Will 2012 be different?

Looks like maybe yes.

Then again, who knows? I certainly can't see the amateur crowd switchuing in any kind of a hurry, if only due to the costs involved, but I have been wrong before


----------



## black'n'yellow (20 Apr 2012)

I've always said - nobody ever won a CX race because they had the best brakes..


----------



## dan_bo (20 Apr 2012)

black'n'yellow said:


> I've always said - nobody ever won a CX race because they had the best brakes..




I certainly would have appreciated them at times-oof.

That hope setup lookscanny.


----------



## VamP (23 Apr 2012)

black'n'yellow said:


> I've always said - nobody ever won a CX race because they had the best brakes..


 

Sure.

We've got people like Dave Haygarth claiming all sorts of advantages, stopping power being possibly the least significant, but I never get off the bike thinking - jeez, if only my brakes had been a bit better 

With Nys and others on discs this season, I guess we'll be in a better shape on knowing what tangible advantage can be derived from discs, and whether they are a game changer or not.

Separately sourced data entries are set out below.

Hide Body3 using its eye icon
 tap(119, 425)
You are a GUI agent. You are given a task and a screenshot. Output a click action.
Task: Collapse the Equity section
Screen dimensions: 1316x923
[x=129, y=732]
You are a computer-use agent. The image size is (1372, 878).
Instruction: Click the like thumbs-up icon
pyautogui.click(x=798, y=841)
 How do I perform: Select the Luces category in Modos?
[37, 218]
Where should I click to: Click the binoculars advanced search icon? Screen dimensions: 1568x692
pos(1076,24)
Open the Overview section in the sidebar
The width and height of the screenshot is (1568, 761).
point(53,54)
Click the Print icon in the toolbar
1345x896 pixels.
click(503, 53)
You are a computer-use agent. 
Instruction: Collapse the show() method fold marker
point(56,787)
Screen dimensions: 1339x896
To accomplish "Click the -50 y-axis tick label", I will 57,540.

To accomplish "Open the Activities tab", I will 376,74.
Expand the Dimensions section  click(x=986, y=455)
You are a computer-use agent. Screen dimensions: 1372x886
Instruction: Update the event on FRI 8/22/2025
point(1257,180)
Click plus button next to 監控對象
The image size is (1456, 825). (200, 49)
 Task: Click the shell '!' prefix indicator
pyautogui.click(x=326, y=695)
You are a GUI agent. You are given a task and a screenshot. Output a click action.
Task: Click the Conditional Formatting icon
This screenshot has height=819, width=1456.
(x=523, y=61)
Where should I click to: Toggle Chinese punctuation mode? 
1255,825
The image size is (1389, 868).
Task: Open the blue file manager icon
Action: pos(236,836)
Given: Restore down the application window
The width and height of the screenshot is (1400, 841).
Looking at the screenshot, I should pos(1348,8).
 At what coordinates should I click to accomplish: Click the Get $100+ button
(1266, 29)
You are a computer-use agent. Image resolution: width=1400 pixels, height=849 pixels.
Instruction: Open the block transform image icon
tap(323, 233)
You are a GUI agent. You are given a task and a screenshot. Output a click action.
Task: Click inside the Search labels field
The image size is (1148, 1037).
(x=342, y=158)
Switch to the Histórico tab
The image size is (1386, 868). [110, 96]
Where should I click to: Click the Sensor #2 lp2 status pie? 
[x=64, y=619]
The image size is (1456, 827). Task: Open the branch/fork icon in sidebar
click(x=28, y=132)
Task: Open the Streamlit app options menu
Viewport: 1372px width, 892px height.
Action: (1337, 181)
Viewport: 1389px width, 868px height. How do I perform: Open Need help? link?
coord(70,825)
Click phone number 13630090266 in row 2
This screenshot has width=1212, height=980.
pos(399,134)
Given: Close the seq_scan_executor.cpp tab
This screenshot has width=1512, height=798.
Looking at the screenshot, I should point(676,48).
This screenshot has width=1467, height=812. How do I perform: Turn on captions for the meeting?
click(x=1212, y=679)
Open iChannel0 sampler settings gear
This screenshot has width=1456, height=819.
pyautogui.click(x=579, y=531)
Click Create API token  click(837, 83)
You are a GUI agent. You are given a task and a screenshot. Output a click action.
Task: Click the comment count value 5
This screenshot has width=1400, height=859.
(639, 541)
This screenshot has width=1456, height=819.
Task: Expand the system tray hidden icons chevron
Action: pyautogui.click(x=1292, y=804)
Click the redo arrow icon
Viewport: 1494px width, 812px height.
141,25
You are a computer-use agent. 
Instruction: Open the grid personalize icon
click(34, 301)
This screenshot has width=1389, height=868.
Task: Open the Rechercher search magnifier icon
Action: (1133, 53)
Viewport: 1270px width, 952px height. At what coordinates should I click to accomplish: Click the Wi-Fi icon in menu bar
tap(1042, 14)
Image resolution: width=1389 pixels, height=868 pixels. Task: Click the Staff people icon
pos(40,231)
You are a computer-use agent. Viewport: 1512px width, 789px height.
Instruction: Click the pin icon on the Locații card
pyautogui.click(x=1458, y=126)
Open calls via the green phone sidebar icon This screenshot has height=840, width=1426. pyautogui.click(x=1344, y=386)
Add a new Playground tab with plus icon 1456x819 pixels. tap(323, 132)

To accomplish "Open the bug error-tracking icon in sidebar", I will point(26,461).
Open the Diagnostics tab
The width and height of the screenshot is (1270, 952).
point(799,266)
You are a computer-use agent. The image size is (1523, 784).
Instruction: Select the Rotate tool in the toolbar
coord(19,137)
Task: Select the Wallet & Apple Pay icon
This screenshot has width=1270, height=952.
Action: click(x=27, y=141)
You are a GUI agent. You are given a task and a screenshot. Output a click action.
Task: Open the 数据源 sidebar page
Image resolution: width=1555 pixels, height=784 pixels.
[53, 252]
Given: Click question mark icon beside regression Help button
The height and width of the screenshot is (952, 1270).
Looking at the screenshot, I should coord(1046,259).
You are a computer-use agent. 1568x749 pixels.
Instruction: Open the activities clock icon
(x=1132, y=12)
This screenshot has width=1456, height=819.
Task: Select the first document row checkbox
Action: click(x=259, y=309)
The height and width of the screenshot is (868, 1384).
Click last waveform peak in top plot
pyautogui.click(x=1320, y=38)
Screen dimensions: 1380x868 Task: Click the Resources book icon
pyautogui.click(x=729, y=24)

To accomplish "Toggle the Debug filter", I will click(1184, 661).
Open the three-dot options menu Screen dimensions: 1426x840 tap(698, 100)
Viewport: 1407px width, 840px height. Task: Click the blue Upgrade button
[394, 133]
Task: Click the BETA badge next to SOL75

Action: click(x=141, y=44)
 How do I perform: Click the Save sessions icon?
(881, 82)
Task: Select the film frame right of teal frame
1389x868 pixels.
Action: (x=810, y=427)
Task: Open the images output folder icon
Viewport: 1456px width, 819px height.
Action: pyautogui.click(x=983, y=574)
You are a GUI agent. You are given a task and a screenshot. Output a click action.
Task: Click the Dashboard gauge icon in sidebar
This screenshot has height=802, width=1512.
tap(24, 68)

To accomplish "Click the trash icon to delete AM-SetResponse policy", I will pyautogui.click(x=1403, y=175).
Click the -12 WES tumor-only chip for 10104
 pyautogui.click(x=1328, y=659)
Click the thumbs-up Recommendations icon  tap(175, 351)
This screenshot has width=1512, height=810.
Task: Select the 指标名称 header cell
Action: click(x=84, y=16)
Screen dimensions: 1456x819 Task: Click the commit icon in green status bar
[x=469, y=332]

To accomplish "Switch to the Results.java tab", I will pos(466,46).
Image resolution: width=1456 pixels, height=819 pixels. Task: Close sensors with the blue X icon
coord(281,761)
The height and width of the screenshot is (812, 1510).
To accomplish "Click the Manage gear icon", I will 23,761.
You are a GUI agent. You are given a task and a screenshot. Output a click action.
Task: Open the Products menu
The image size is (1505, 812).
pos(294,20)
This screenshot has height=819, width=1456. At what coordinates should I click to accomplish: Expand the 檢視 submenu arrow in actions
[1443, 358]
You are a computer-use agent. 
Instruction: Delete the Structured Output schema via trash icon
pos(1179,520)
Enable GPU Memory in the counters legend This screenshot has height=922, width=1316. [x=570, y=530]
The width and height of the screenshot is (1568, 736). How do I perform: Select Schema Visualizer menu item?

Personally, I am putting in an order for another pair of Avid Ultimates, so ''nothing to see here''.


----------



## VamP (23 Apr 2012)

dan_bo said:


> I certainly would have appreciated them at times-oof.
> 
> That hope setup lookscanny.


 

And the hydraulic/Di2 system from TRP shown at Sea Otter makes the Parabox already look antiquated


----------



## dan_bo (23 Apr 2012)

VamP said:


> And the hydraulic/Di2 system from TRP shown at Sea Otter makes the Parabox already look antiquated


 
And relatively inexpensive.....


----------



## VamP (23 Apr 2012)

dan_bo said:


> And relatively inexpensive.....


 

The Avid Ultimates are already looking like the bargain of the century at £150 odd 

And if you're racing, think about replacing all those tub wheelsets with disc sets


----------



## dan_bo (23 Apr 2012)

ooof.


----------



## VamP (23 Apr 2012)

And here is some info on the system Nys will be using.


----------



## pageman (13 May 2012)

sweet.........


----------